Si ce Hartley s’éloigne radicalement de la série de 1994, ce n’est pas illogique. Les ados des années 2020 n’ont pas les mêmes préoccupations, les mêmes références, les mêmes relations que ceux des années 1990 et on comprend donc que les intrigues et les personnages évoluent. On notera en particulier que la série se veut plus inclusive, avec davantage de personnages LGBTQIA + , sans pour autant donner l’impression de s’efforcer de cocher des cases. 

On pourrait se perdre dans le nombre des élèves, mais le premier épisode trouve une jolie manière de présenter aux spectateurs Amerie, Harper, Ca$h (Will McDonald), Spider (Bryn Chapman Parish), Malakai (Thomas Weatherall) ; le même artifice permet vite de comprendre quelles sont leurs relations les uns avec les autres. Et si certains personnages sont moins intéressants ; ils sont largement compensés par les autres, plus fouillés et attachants. En particulier le duo Darren / Quinni, dont la relation tendre et complice est très émouvante. Ce sont aussi les personnages les plus charismatiques : Darren, adolescent non-binaire excentrique qui galère à faire comprendre son identité de genre à sa famille, ne sait pas comment gérer sa relation avec Ca$h ; Quinni est atteinte d’un trouble du spectre autistique et sa petite amie a souvent du mal à gérer la situation.

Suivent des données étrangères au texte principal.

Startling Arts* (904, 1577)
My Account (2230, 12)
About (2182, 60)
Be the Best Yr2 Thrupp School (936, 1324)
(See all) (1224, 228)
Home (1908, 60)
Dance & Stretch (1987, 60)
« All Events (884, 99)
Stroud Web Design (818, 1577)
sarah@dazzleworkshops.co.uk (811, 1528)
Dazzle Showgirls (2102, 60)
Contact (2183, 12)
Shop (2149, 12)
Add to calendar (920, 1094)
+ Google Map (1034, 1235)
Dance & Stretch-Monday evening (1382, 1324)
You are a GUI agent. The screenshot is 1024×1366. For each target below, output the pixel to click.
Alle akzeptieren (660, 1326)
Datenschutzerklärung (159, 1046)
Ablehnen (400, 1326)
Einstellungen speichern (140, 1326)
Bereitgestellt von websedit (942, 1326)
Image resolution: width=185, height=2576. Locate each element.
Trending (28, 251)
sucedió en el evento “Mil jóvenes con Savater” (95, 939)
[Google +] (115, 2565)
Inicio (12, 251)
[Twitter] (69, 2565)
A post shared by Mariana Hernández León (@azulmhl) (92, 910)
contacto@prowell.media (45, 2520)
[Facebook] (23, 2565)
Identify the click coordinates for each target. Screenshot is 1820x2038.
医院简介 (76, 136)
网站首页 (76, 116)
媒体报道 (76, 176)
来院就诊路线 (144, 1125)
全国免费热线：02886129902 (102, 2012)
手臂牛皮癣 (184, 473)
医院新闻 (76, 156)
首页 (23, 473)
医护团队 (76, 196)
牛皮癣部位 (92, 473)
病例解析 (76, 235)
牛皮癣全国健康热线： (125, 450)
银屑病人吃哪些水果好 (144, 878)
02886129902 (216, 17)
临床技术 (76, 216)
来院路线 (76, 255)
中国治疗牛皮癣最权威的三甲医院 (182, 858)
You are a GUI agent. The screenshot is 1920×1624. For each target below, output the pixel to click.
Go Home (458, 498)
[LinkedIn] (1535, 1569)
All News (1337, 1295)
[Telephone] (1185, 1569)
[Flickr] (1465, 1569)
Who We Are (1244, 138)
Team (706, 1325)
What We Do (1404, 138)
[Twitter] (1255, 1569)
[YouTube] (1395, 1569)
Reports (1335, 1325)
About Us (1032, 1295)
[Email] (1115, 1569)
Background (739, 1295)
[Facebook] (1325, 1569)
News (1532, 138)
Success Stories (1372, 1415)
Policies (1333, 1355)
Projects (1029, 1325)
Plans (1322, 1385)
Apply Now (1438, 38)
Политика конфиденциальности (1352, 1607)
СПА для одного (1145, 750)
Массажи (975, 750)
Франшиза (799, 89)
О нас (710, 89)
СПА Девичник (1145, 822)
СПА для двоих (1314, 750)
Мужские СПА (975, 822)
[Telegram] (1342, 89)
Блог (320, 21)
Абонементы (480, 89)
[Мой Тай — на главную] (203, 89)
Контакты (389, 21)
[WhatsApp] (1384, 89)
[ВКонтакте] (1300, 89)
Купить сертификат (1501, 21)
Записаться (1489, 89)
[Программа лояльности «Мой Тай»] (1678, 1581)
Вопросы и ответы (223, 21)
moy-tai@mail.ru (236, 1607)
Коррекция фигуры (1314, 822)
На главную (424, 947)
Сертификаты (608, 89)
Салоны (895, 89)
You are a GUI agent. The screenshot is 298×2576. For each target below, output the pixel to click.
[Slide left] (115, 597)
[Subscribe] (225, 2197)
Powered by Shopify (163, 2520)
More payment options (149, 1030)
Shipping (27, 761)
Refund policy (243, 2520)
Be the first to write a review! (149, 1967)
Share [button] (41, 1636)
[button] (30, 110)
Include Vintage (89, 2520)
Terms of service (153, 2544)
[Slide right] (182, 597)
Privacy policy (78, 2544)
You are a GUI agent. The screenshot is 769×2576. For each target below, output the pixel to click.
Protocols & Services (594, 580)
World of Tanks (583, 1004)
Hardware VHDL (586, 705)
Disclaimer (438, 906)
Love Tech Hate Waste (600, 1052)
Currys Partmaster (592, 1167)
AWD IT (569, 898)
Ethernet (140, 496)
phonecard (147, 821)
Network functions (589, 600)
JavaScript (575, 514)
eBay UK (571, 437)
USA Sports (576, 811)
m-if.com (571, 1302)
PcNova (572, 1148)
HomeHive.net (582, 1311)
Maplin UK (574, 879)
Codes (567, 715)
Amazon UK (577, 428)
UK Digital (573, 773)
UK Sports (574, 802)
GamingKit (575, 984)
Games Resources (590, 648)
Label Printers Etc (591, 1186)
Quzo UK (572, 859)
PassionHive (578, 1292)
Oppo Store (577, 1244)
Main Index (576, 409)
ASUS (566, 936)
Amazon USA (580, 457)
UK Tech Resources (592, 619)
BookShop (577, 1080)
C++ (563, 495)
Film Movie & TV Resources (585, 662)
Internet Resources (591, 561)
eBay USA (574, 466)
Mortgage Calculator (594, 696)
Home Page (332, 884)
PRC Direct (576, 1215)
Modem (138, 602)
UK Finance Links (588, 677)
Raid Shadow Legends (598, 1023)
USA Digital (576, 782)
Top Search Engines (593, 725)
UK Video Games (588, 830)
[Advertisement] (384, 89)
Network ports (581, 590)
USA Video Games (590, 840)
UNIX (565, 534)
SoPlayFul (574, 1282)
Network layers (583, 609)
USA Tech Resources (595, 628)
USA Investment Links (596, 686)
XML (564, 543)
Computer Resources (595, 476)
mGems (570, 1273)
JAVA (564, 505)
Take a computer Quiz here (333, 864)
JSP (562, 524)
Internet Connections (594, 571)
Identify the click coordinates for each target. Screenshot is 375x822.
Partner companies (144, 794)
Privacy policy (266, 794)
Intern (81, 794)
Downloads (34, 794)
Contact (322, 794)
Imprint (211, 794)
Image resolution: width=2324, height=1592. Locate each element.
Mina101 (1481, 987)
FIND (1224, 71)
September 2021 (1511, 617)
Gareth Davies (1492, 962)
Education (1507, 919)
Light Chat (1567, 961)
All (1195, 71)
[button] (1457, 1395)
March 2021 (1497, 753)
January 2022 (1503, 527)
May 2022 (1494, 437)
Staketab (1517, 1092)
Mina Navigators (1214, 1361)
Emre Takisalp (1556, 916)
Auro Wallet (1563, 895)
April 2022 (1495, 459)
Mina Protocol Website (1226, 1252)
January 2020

Ce Hartley a du rythme, du pep’s et de la bonne humeur. Une fois écartée toute velléité de comparaison avec la série d’origine, si l’on accepte que l’on  puise largement du côté d’autres séries, on se laisse prendre au jeu des relations entre ces ados – qu’elles soient amoureuses, platoniques, sexuelles ou amicales. Les épisodes jouent avec l’humour et le drama, le récit est fluide, il y a de la place pour le rire, l’émotion et la tension… De sorte qu’on enchaîne les épisodes sans difficulté.

On aime moins

Quiconque s’attend à un reboot de Hartley, Cœur à vif  – avec notamment la même approche de thématiques sociales et le même parcours croisé des adolescents et des adultes qui les entourent – sera déçu. Le titre est plus comme un prétexte qu’autre chose. Centrée exclusivement sur ses jeunes héros et en grande partie sur le sexe, la série aborde certes en toile de fond d’autres questions comme les violences sexuelles, les discriminations, la brutalité policière, l’autisme… mais à la va-vite et sans les approfondir. 

Sur le plan narratif, l’explication de la rupture entre Amerie et Harper se construit au fil de flash-backs, jusqu’au final. Mais comme la raison est évidente dès le début, le « mystère » entourant leur dispute est bancal, superflu et casse le rythme du reste de la série.  

Mais le défaut principal de Hartley, c’est ce sentiment de déjà-vu – et pas seulement parce qu’on est face à un teen drama qui parle de sexe. Amerie a indéniablement quelque chose de l’héroïne de Mes premières fois (triangle amoureux  inclus ) ; Darren, c’est le Chester de Genera+ion ; Quinni partage de nombreux points communs avec Lily de Sex Education. C’est du reste avec cette autre série Netflix que la comparaison est la plus criante, aussi bien dans les situations (les cours d’éducation sexuelle ou une épidémie de chlamydia) que dans les réactions des élèves. Il y a aussi du Euphoria ou du Skins… Pour le dire vite, Hartley mixe toutes ces séries sans jamais réussir à trouver un ton qui lui serait propre. 

On regarde si… on a adoré les séries évoquées comme références ; on a envie d’un teen drama rythmé et sympathique ; on n’a jamais vu Hartley version originale et on ne risque donc pas d’être déçu des changements.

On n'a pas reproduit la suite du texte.